Where the records below begin, start copying, and stop after the line that contains "Screen dimensions: 755x472"; reproduce every line exactly but omit pictures.

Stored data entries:
::::

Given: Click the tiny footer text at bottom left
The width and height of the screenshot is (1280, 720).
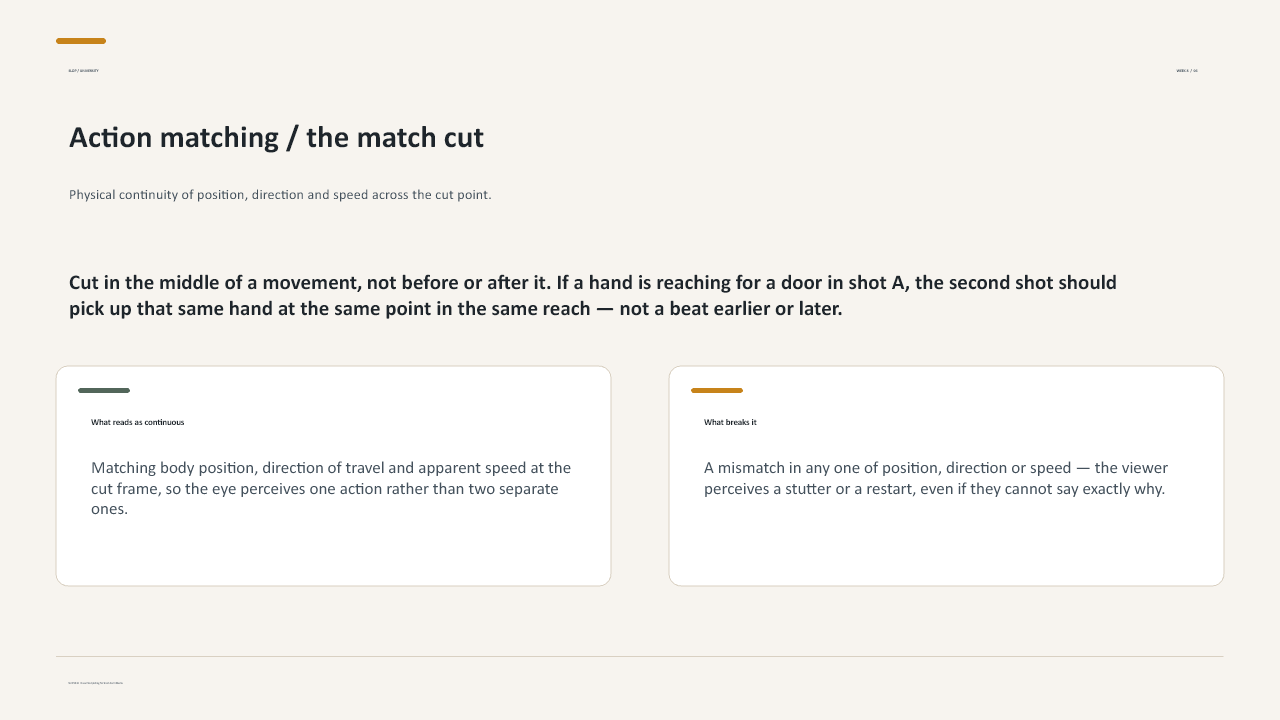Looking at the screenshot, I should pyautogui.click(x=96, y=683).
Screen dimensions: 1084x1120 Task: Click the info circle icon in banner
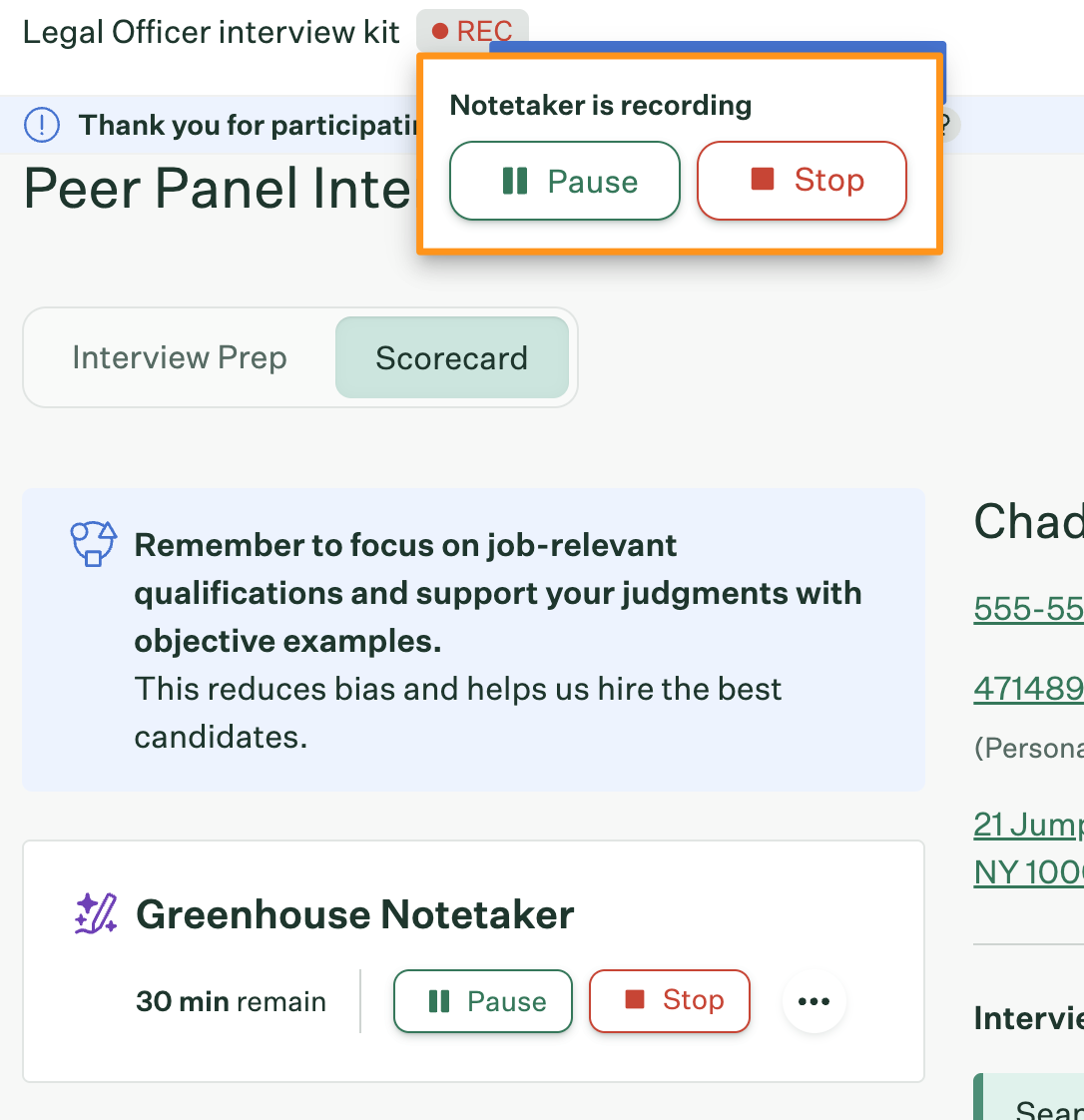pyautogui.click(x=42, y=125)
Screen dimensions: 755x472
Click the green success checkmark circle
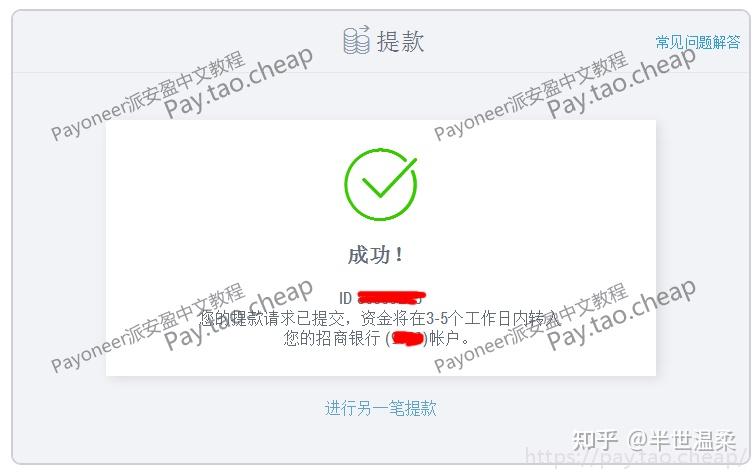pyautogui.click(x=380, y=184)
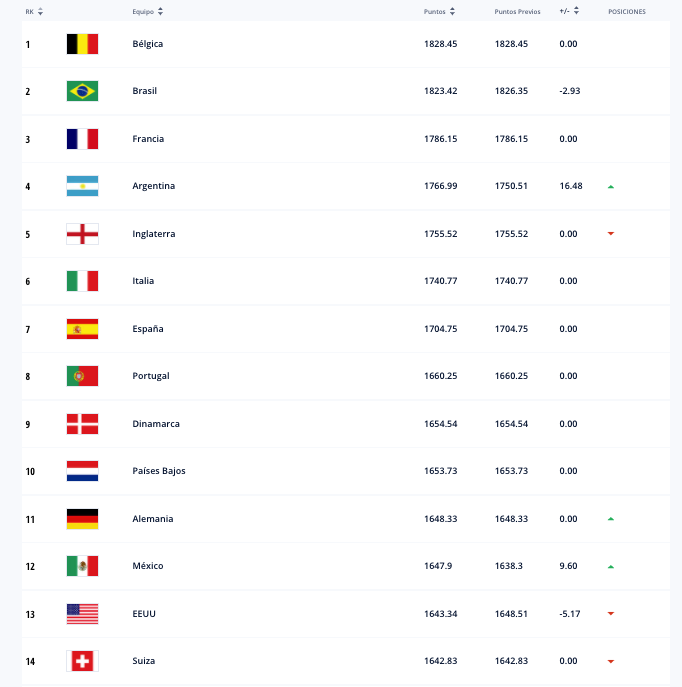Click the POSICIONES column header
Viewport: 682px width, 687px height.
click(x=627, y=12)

::::

ANSWER FOR THIS EXERCISE:
Given: Click the tiny footer text at bottom left
The width and height of the screenshot is (1280, 720).
Looking at the screenshot, I should pyautogui.click(x=96, y=683).
Screen dimensions: 1084x1120 Task: Click the info circle icon in banner
pyautogui.click(x=42, y=125)
Screen dimensions: 755x472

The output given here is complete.